Сгрёб я его, бросил на землю, словно куль отрубей, кричу:
— Будь ты проклят, окаянный!
И началось для меня время безумное и бессмысленное, — не могу головы своей вверх поднять, тоже как бы брошен на землю гневною рукой и без сил распростёрся на земле. Болит душа обидой на бога, взгляну на образа и отойду прочь скорее: спорить я хочу, а не каяться. Знаю, что по закону должен смиренно покаяние принесть, должен сказать:
«Так, господи! Тяжела рука твоя, а справедлива, и гнев твой велик, но благостен!»

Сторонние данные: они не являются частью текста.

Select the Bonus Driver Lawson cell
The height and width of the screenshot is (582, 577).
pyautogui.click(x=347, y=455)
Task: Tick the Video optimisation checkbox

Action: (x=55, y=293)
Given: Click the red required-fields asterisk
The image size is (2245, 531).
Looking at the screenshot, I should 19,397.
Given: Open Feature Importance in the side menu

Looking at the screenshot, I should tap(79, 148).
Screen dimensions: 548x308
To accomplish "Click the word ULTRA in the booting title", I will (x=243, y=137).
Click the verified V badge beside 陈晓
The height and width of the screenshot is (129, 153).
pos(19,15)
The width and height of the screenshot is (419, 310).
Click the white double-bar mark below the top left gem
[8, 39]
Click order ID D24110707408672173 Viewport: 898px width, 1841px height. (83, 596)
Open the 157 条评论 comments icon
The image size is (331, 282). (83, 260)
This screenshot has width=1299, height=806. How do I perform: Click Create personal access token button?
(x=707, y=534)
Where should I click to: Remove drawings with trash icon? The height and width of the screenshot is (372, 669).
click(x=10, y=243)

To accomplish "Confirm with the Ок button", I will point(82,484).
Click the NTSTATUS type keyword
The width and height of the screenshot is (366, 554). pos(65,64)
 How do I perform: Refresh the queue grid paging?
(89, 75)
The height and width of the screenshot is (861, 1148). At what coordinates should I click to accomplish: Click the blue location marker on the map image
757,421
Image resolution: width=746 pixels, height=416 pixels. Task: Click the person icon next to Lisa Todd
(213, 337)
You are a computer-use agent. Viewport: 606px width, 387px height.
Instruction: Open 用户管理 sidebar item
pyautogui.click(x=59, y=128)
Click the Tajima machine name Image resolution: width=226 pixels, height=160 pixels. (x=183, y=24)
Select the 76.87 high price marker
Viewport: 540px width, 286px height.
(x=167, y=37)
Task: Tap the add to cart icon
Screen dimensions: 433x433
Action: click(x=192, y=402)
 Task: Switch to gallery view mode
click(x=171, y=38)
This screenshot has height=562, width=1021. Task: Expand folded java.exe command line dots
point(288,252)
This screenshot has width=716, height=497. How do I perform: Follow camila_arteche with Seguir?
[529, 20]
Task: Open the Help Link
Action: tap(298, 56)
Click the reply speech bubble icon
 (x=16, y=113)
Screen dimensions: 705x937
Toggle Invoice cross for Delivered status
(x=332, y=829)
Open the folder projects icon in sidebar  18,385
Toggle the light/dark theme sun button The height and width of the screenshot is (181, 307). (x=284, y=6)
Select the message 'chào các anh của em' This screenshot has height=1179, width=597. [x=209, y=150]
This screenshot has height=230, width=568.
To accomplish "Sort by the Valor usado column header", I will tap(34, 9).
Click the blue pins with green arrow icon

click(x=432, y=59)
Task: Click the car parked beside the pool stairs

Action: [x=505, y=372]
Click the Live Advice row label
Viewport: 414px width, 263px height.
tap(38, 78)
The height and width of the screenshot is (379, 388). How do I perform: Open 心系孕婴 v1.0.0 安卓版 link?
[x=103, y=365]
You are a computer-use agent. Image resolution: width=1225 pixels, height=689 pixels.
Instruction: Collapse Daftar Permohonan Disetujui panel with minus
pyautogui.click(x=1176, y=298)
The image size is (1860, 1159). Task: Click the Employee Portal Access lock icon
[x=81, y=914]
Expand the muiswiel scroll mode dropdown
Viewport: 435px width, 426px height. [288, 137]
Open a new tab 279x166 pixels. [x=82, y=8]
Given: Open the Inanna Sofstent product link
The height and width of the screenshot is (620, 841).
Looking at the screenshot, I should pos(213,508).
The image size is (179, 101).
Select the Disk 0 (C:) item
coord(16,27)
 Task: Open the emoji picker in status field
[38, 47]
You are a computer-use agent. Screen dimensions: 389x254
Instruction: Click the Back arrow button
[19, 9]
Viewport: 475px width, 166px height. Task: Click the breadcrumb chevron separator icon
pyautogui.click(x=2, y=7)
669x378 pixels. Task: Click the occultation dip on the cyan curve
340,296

А по совести моей — не могу сказать этих слов, стою потерянный между разными мыслями и не нахожу себя.
Подумаю:
«Не за то ли мне этот удар, что я тайно сомневался в бытии твоём?»
Пугает меня это, оправдываюсь:
«Ведь не в бытии, а только в милосердии твоём сомневался я, ибо кажется мне, что все люди брошены тобою без помощи и без пути!»
И всё это — не то, что тлеет в душе моей, тлеет и нестерпимо жжёт её. Спать не могу, ничего не делаю, по ночам тени какие-то душат меня, Ольгу вижу, жутко мне, и нет сил жить.
Решил удавиться.
Было это ночью, лежал я на постели одетый и маялся; в памяти жена стоит, ни в чём не повинная; синие глаза её тихими огнями теплятся, зовут. В окна месяц смотрит, на полу светлые тропы лежат — на душе ещё темнее от них. Вскочил, взял верёвку от птичьей сети, вбил гвоздь в матицу, петлю сделал и стул подставил. Захотелось мне пиджак снять, снял, ворот у рубахи порвал и вдруг вижу, на стене тайно мелькнуло чьё-то маленькое неясное лицо. Едва не закричал со страха, но понял, что это моё лицо в круглом Ольгином зеркале. Смотрю — вид безумный и жалостный, волосы встрёпаны, щёки провалились, нос острый, рот полуоткрыт, точно задыхается человек, а глаза смотрят оттуда замученно, с великой горечью.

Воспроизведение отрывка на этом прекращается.